The best I can offer is to encourage them to lean into the Holy Spirit and hear His voice. Each family and each experience is so very different that any attempt at a cookie-cutter approach will prove futile.
However, I do understand that gleaning from someone else’s experience helps us grow in our own wisdom. I used to sit at the feet of anyone who was willing to teach me how to be a better parent. With that in mind, the other night, as my husband and I sat across from a beautiful couple with a two-year-old and a ten-month-old, we were honored when they began the conversation with a question.
“So tell us how you do it. How do you parent children who grow up to love the Lord?”
We assured them that the good they see has come through the Lord Himself and that there aren’t any easy answers to that question. But as parents of teenagers, there have been a few things the Lord has shared with us along the way.
- Model Forgiveness –
Extending grace to our children is a powerful example of how the Lord forgives, but what is just as powerful is showing them what it looks like when we are the ones asking for forgiveness.
Our children need to see us confess when we’ve been too harsh, too quick to snap or too tired to dig beyond our assumptions.
For the record, saying “sorry” isn’t enough.

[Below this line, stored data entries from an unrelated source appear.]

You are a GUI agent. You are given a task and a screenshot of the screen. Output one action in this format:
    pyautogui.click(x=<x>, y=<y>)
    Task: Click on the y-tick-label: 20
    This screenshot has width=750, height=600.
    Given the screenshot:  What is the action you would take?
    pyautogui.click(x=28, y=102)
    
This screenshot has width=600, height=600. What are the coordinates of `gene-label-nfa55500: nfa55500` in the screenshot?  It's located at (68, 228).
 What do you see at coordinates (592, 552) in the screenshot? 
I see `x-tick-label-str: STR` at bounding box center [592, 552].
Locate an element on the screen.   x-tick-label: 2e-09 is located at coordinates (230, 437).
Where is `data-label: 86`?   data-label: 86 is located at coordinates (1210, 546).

As parents, we had to model the posture of humility and repeat the phrase, “I am so sorry for…” and then fill in the blank with our transgressions towards them. Likewise, when our children have wronged someone, we expect them to be specific and empathetic in their apology.
2. Show them the Lord every day
In the early years, we intentionally looked for and discussed the Lord’s “fingerprints” in our day. If we had something – anything – that gave us pause to recognize God’s kindness, thoughtfulness or even correction, we brought it to the surface as a family so that we never missed Him.

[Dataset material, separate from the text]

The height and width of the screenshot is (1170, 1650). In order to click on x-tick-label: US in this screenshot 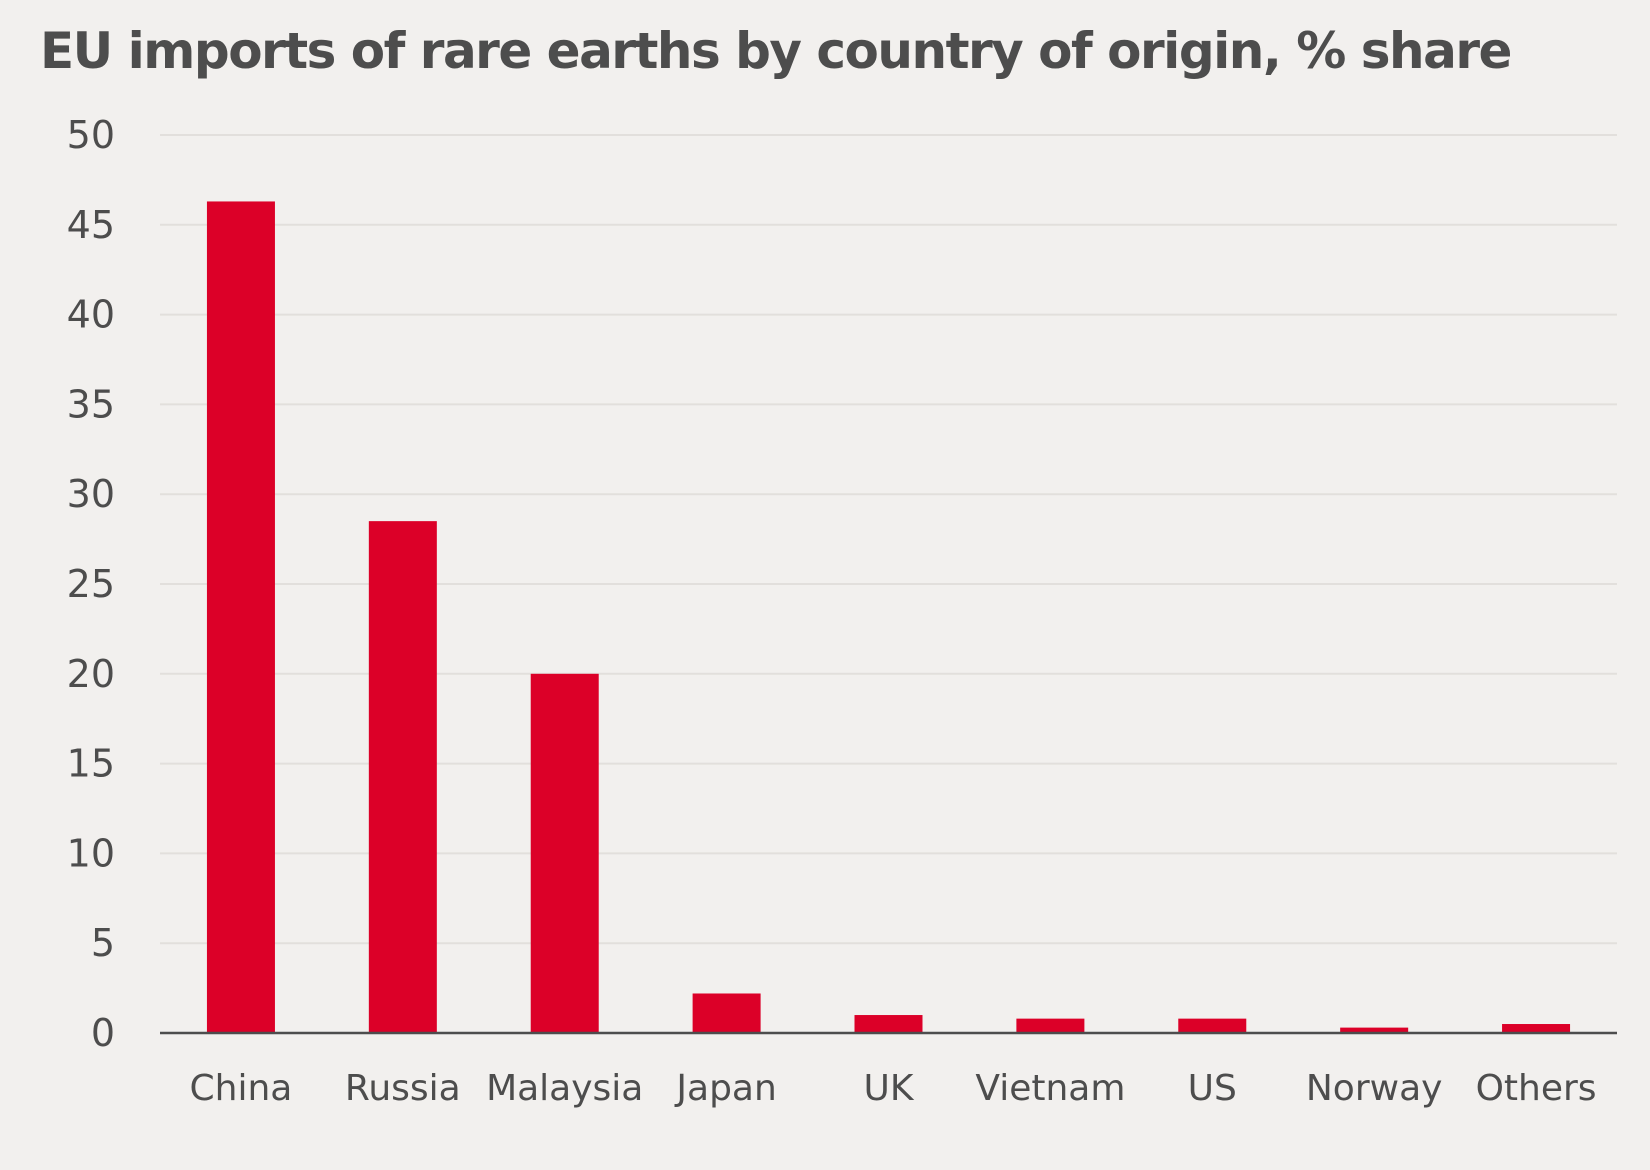, I will do `click(1212, 1088)`.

Joshua 1:8 says, “Keep this Book of the Law always on your lips; meditate on it day and night, so that you may be careful to do everything written in it. Then you will be prosperous and successful.” (NIV)
Continually pointing out the truths of scripture and our very intimate Savior, even in the ordinary, might have been the easiest thing we ever did.

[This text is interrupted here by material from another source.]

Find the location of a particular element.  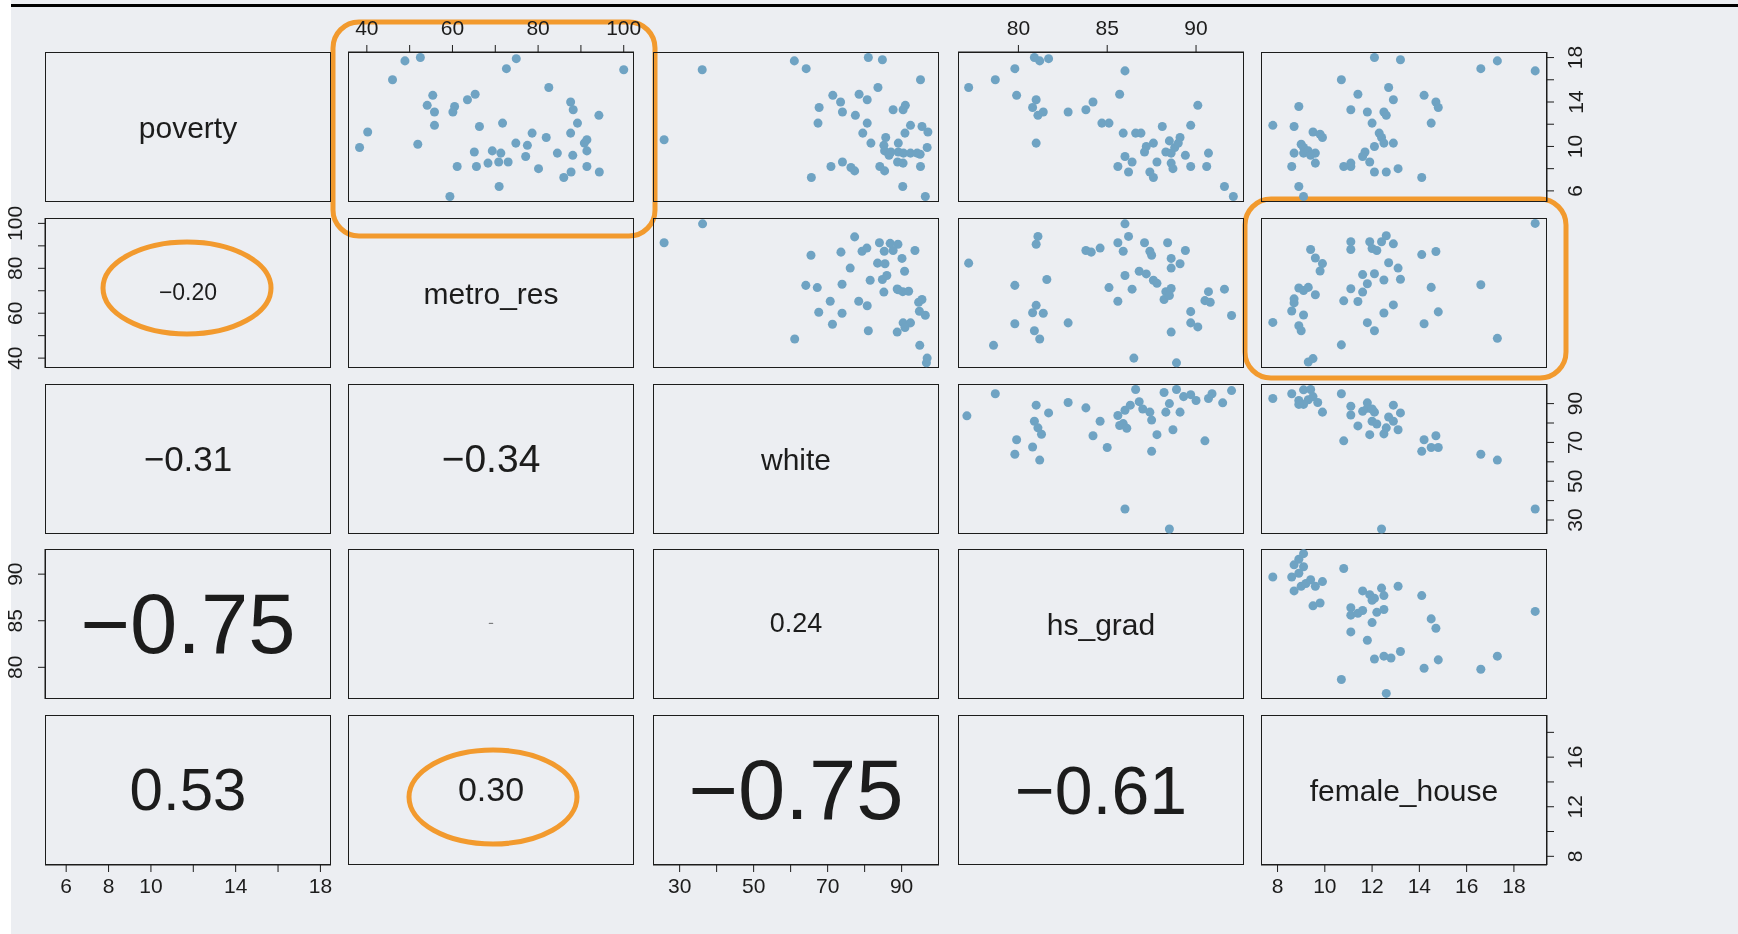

3. Help them to own their faith
Praying for our children is a no-brainer, but encouraging them to pray for us, or the things on their hearts, may feel a bit foreign at first. Rest assured, it is never too early to involve them in prayer time, Bible reading and evangelism. The sooner they can see their relationship with the Lord as personal and real, the faster they can begin to trust Him for themselves.
The power of their prayers and the wisdom found in their own times with Him need space to grow. Children’s reflections and petitions to their Heavenly Father deserve an opportunity to be exalted as worthy to be heard.
Simple questions like – “What did the Lord say to you today?” – can help a child build their confidence that God will speak to them if they are willing to slow down and hear Him.
Not a bad word for us grown-ups either.
Ultimately, I circle back around to my original advice. Press into the Holy Spirit. His voice will lead impeccably.